That is a different pathway than the one Lucifer sought to take, and into which he invited Adam to turn and walk with him, to the ruin of the race.  Christ’s pathway was in the opposite direction—His motive was love—to the salvation of a new race.  Being found in fashion as a man, instead of seeking the heights, instead of seeking to ascend into heaven, instead of seeking to sit in a throne above the stars of God, instead of seeking to ascend above the heights of the clouds, Christ descended into the lower parts of the earth—which meant taking upon Himself the apron of a bondslave who washed the feet of others, always the duty of the lowest slave.  “I am among you,” He told His disciples, “as one who serves” (Lk. 22:27).  He called this service love (Jn. 13:1).

But then, His love going deeper, He went even further, and walked in obedience unto death, a death that was in His case unjust.  Yet this route took Him to the destination that Lucifer never arrived to by his own self-seeking route.

Wherefore God also hath highly exalted Him… (Phil. 2:9).

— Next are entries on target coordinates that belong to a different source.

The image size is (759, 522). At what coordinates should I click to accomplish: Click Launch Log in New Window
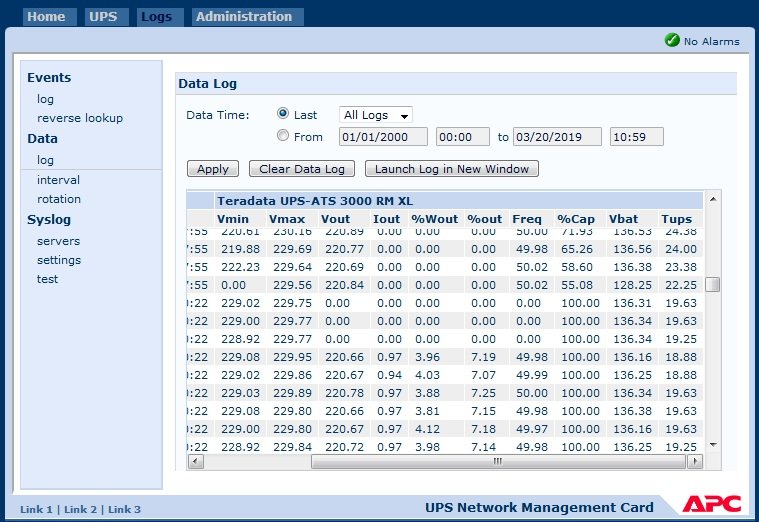(x=451, y=169)

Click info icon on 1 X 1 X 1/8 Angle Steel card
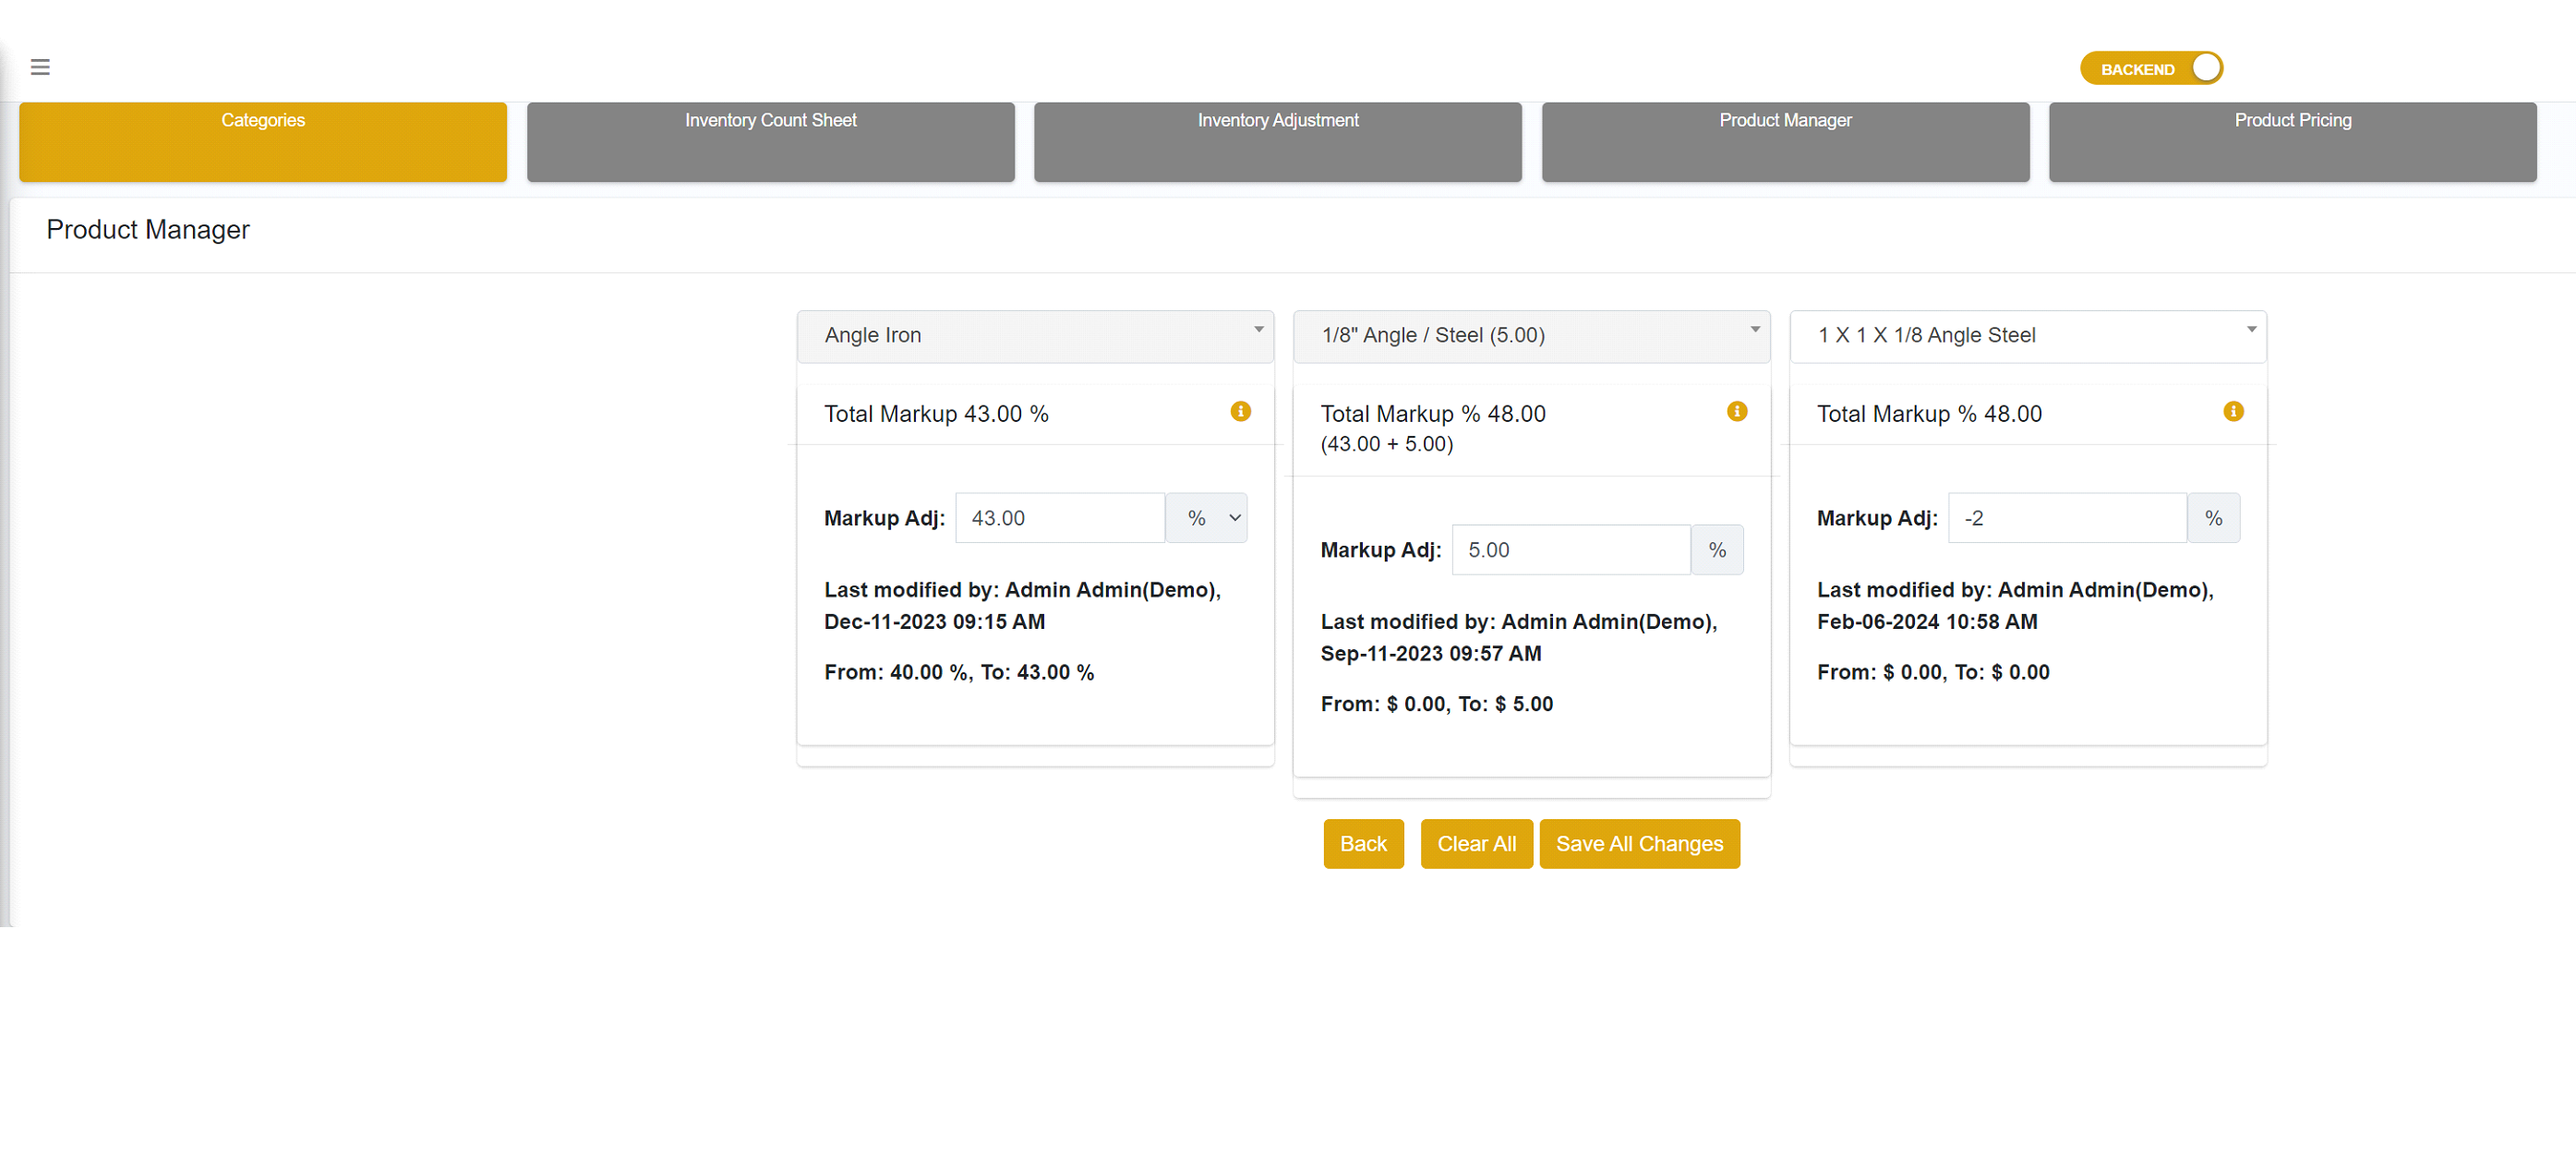click(2233, 411)
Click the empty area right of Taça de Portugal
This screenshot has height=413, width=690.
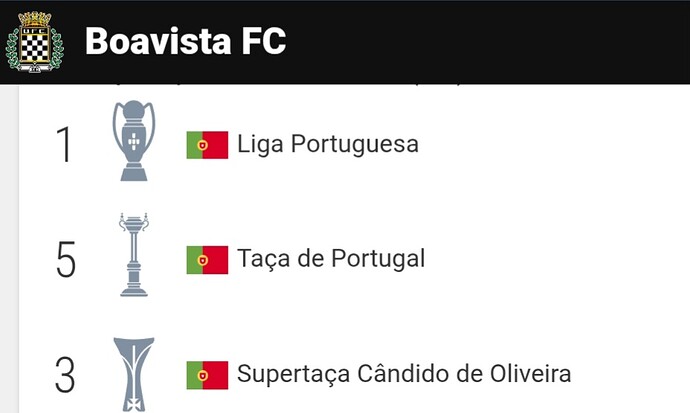click(558, 259)
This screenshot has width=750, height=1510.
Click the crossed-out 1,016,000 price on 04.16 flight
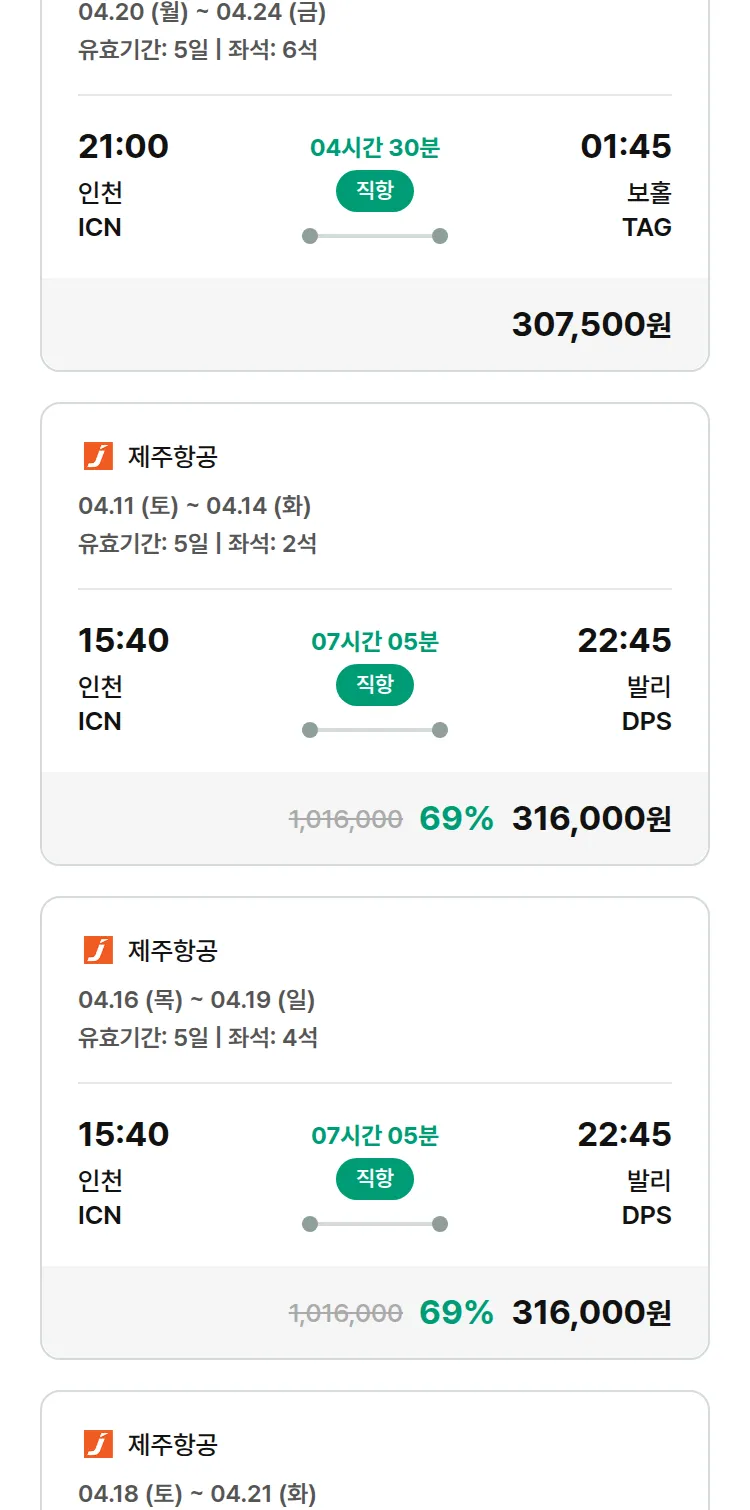click(345, 1313)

His motive was love.  He is there for our sake, not His own, that in the power of His Spirit we may live as He lives, love as He loves—reign as He reigns, in our own cross, and in all circumstances, just as He reigned in His.  This, beloved, is the way of salvation—the way of the Gospel of Jesus Christ, the way of the Cross—the way love.  He humbled Himself and become obedient unto death, even the death of a cross.  It was there on the Cross that He died to the root of pride in the heart of man.  His humiliation is our salvation.  Those who are seated together with Him in the heavenlies—it is His throne they are in, it is He who is exalted.  Gone now is any thought of exalting our own throne, gone is the Serpent’s poisonous thought of reigning above the stars; rather, we reign in the humility of Christ, knowing that the kings of God’s kingdom are servants of all, bondslaves who serve others in love, laying down their lives for one another in love.  As their Lord had done, so do they (Jn. 3:16, 1 Jn. 3:16).  This is their greatest honour.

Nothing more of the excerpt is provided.